The starting material from each patient was an archival formalin-fixed, paraffin-embedded (FFPE) surgical specimen of the primary GBC. The pathologic diagnosis was confirmed by a board-certified pathologist (RP) who reviewed FFPE tissue sections stained with hematoxylin and eosin. A representative paraffin block from each specimen was chosen for immunohistochemical analysis (IHC). The two biopsy specimens of GBC and surrounding NT (“tissue core”) were placed on the previously prepared tissue-free paraffin blocks (“recipients”). Tissue microarrays were constructed using Manual Tissue Arrayer I by Beecher Instruments (MTAI, K7 BioSystems). IHC was performed on 4 μm thick tissue microarray sections. The staining was conducted according to the manufacturers’ protocols (Table 3). ERα, ERβ and PR were evaluated in the cell nuclei or/and cytoplasm. The occurrence of nuclear and/or cytoplasmatic ERα, ERβ, PR reaction in at least 1% cells was considered a positive reaction. CTGF expression was evaluated in the cytoplasm and cell membrane, and HER2 expression in the cell membrane. For all biomarkers the intensity of staining was defined as weak (1), moderate (2), or strong (3). The H-score was calculated for each biomarker by the formula: 3 × % strong cellular staining (cytoplasmic, nuclear and/or membranous) + 2 × % moderate staining + 1 × % weak staining. This made a range of 0–300. Additionally, ERα, ERβ and PR were scored by the Allred method. This system is graded on a scale of 0 to 8, with 0 indicating a completely negative result and 2 to 8 used as a means of semiquantifying the immunoreactivity[54]. Based on breast cancer criteria for HER2-positivity only samples showing strong expression (scored 3 IHC), defined as uniform and intense membrane staining of at least 10% of invasive tumor cells, were considered positive. The samples showing intermediate expression (scored 2 IHC) were subjected to additional analysis of HER2 gene copy number using fluorescence in situ hybridization (FISH). Gene amplification by FISH was defined as a FISH ratio (HER2/centromeric probe for chromosome 17 ratio) of greater than 2.0. FISH-positive patients were considered HER2-positive[55]. Figure 1 shows examples of positive control staining for ERβ, cytoPR, HER2 (2+), HER2 (3+), CTGF and HER2 gene amplification.

Table 3

Antibodies, dilutions and methods of evaluation.

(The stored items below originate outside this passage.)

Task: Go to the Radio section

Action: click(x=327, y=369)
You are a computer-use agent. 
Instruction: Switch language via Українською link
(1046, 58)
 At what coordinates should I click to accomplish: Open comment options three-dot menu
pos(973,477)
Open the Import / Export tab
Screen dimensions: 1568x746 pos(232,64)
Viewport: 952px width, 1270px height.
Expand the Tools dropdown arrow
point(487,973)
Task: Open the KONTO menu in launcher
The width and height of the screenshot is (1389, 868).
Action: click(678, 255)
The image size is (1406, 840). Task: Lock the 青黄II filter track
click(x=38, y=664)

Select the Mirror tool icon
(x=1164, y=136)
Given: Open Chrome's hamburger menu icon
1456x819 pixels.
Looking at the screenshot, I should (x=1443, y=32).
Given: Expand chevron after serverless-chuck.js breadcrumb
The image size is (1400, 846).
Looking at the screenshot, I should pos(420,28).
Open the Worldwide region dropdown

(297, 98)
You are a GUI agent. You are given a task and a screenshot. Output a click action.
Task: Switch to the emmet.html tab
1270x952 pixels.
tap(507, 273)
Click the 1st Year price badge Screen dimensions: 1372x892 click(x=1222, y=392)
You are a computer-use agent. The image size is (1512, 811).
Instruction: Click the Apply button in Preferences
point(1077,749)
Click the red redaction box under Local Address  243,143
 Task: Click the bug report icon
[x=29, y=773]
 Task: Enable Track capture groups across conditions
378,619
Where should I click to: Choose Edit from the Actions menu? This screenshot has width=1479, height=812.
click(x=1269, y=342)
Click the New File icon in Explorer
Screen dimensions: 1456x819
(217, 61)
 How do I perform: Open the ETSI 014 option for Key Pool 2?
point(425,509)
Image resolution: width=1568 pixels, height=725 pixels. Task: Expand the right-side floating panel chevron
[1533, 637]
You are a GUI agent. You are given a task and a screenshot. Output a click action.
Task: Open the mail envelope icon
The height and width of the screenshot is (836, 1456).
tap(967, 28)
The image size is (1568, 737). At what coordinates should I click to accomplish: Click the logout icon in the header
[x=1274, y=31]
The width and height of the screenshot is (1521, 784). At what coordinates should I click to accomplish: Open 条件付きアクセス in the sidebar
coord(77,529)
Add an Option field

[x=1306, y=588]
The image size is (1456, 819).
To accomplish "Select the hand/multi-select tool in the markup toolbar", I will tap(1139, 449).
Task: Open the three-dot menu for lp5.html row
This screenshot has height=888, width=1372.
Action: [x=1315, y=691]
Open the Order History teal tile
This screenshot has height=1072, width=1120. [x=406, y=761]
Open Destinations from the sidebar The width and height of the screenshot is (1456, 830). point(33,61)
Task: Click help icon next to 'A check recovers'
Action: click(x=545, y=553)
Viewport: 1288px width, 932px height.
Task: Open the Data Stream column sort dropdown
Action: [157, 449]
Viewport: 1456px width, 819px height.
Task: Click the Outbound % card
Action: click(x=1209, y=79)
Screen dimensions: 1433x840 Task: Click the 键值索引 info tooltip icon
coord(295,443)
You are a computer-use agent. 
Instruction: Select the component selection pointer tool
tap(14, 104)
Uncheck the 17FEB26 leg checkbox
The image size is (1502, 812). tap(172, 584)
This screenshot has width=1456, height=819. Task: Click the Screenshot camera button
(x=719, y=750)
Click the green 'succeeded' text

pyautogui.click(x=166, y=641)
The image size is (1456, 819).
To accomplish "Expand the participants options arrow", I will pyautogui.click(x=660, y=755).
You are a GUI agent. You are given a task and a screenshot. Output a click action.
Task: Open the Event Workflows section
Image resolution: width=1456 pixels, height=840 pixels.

Target	Manufacturer	Dilution	Epitope retrival	Incubation	Control tissue	Method of evaluation
ERα	DAKO; anti-human; rabbit clone EP1	RU	HIER	20′	BC	SQ
ERβ	Abcam; anti-human; rabbit clone EPR3778; ab133467	1:70	HIER	night incubation	BC	SQ
PgR	DAKO; anti-human; mouse clone 636	RU	HIER	20′ +linker mouse 15′	BC	SQ
HER2	Ventana; rabbit clone 4B5	RU	Epitope retrival in machine	20′	BC	SQ
CTGF	Santa Cruz, California; goat sc-14939	1:100	HIER	60′	SM	SQ

RU: ready to use; HIER: Heat-Induced Epitope Retrieval; SQ: semiquantitative; BR: breast cancer; SM: smooth muscle.

Statistical analysis

The statistical analysis was conducted using statistical environment R, rev. 3.4.3., on the basis of data contained in a study-dedicated database. This analysis included all available clinical and pathological variables. Expression of individual biomarkers was compared using the intraclass correlation coefficient (ICC), assuming kappa <0.4 as weak, ≥0.4 as sufficient, ≥0.6 as good and ≥0.75 as optimal correlation, and with Kendall tau test — ICC package. The Mann-Whitney-Wilcoxon test was used to compare biomarker expression between GBC and surrounding NT. Overall survival (OS) was computed using the Kaplan-Meier method, starting from GBC diagnosis to the date of death or the last follow up. Univariate and multivariate analyses were performed using the log-rank test, Wilcoxon test, and Cox proportional hazard and logistic regression.